Thursday, August 8, 2013

Sweetness gone sour, and then reversing. people are strange.

back and forth, and back and forth.

I had two boys at camp yesterday. wild freedom, indeed.  Little babe and I tried to watch some tv and some 'freemovies' and then some netflix specials and each time, every time, saw about 10 minutes of some sweetly wistful romantic movie and had to turn it off.  what time does to the romantic soul? the romantic soul requires reality as it ages, the movies and their pretend games, (their bits left out, the 'after' the big dramatic finish? ) don't cut it, make me curious about who the actors are dating in real life, how many marriages they have been through in their tenderness...

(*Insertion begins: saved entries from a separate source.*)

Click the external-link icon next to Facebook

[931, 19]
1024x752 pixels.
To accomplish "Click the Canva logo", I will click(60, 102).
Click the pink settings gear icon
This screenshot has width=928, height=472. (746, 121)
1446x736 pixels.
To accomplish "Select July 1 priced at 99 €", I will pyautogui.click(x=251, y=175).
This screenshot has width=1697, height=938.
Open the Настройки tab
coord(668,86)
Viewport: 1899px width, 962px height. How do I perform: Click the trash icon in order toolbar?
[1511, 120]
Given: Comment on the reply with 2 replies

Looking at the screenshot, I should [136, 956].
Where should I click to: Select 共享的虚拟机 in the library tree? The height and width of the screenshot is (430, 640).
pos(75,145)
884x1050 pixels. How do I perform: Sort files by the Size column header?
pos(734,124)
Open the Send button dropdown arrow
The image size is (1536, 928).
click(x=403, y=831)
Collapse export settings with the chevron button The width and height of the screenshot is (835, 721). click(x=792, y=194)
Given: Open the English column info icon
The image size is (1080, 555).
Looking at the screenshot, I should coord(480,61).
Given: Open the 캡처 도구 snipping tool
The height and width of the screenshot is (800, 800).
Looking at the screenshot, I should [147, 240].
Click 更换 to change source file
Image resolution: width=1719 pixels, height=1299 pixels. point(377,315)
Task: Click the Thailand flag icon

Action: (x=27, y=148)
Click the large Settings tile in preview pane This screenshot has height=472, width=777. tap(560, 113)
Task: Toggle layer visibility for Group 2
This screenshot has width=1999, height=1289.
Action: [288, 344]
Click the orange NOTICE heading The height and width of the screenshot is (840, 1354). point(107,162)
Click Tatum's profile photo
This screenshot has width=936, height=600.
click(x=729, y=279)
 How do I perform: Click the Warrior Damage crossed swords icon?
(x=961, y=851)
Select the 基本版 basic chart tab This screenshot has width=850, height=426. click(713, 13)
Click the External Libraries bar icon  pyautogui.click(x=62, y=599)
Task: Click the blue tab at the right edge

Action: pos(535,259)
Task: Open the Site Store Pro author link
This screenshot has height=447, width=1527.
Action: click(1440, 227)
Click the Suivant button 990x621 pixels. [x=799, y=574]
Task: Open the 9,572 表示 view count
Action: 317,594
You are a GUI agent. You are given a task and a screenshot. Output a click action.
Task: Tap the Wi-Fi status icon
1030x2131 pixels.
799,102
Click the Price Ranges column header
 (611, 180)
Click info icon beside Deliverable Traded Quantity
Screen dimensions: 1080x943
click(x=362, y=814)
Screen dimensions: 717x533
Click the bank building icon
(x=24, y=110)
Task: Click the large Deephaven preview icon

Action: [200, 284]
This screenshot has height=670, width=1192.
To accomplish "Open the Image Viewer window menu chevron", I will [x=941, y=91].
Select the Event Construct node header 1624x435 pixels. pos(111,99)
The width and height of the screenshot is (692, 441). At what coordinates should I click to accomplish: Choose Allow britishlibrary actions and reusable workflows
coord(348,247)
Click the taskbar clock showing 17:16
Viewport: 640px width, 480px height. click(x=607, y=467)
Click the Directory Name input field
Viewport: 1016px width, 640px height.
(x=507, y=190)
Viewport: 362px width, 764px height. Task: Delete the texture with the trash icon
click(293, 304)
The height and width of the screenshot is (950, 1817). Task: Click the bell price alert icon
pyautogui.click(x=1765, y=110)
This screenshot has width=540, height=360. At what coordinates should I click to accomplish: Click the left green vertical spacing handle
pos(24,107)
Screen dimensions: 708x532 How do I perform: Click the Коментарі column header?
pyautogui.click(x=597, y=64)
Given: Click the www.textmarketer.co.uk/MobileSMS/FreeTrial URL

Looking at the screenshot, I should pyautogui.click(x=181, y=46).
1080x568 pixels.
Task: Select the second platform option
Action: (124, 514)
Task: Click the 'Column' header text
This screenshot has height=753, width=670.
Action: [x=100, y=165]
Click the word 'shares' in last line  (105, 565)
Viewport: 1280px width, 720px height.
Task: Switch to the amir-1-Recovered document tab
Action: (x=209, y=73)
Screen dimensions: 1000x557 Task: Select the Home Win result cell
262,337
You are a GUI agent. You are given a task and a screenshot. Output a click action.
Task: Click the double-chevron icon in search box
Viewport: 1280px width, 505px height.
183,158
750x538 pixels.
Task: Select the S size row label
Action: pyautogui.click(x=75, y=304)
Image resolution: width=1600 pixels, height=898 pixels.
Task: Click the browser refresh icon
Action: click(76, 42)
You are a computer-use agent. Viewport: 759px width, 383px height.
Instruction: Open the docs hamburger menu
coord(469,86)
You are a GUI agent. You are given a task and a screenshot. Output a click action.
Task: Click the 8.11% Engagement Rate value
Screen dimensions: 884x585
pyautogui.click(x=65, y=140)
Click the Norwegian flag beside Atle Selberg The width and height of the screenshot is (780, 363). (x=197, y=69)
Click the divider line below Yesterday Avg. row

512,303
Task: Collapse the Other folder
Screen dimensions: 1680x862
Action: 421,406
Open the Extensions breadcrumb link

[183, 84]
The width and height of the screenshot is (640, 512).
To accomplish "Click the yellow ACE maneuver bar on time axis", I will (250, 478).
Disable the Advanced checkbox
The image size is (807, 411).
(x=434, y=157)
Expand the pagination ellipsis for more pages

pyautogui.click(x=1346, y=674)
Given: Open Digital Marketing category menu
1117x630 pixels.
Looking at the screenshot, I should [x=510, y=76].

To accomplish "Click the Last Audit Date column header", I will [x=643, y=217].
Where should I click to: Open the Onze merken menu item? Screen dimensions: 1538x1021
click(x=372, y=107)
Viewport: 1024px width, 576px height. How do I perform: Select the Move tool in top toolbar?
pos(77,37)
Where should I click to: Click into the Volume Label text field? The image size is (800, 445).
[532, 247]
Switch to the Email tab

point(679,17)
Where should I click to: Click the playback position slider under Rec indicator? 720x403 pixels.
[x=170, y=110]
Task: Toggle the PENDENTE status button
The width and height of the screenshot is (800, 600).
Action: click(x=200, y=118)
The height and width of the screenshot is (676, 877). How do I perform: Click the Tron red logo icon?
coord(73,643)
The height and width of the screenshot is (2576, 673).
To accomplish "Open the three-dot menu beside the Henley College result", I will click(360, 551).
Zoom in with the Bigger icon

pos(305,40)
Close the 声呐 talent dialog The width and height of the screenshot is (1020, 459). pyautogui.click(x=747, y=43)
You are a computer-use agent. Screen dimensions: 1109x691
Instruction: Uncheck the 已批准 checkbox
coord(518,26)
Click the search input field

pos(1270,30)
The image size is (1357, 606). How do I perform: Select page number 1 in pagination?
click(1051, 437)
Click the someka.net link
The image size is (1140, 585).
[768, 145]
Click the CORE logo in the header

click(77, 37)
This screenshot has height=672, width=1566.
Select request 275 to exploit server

I keep thinking about smoking, found myself last night, trudging up the stairs for 'bedtime' full of resentment for everything, *just* wanting a cigarette and i realized that i was all full of struggle for something that *just* wasn't.  i wasn't at all focused on where i was, what i was doing, who i was with, at all.  so i gave up the ghost, and put the kids to bed in a much better frame of mind.  this was a wonderful happening, and i hope to get myself to do it more often.

Yesterday was my first of three days with both boys at camp... I had a hard time filling the space, couldn't watch movies and ended up taking down one string of christmas lights (out of many) that did not work, used another to help prop up a giant tomato plant, and hung more laundry on the line.  I didn't feel overly freed, but i was certainly able to get out of the house more readily, more simply, which has whatever value you give it, i suppose.

In the evening, we had another family supper, extendeds along.  I am so overwhelmingly overwhelmed at this point, need a nice consolidated break from extensions. boy, cigarettes are fantastic after things like that. and boy, not having one was good too.

Today things are quiet, I visited my mom and dad with the wee one, my mom has been in and out of the hospital all summer and has now been home for almost two weeks.  she has a surgery and starts radiation next week, which'll go for three weeks before a reassessment.   It is wildly strange, all this change outside myself. 

Last time I went to Chakra Carol, there had been a mixup of times and I was on the 'can't do it' end of things.  I was so sad, but resigned, and ended up at the grocery store for a slow browse.  Took my big kid for the next time with her and have now been without therapy almost all summer.  I am doing pretty well, considering, although the romantic in me would like to be seeing more in the world, more of the small bits, the cups of coffee made just right, the evenings slow, the evenings with live music and kids dancing and bobbing. what makes the world go round seems to be all those little bits, and it doesn't seem that we share the good as quickly as we share the aggression and the petulance.  meh.

i think i should get a swing and put it in my living room.  its gigantic, so there is room.  yes?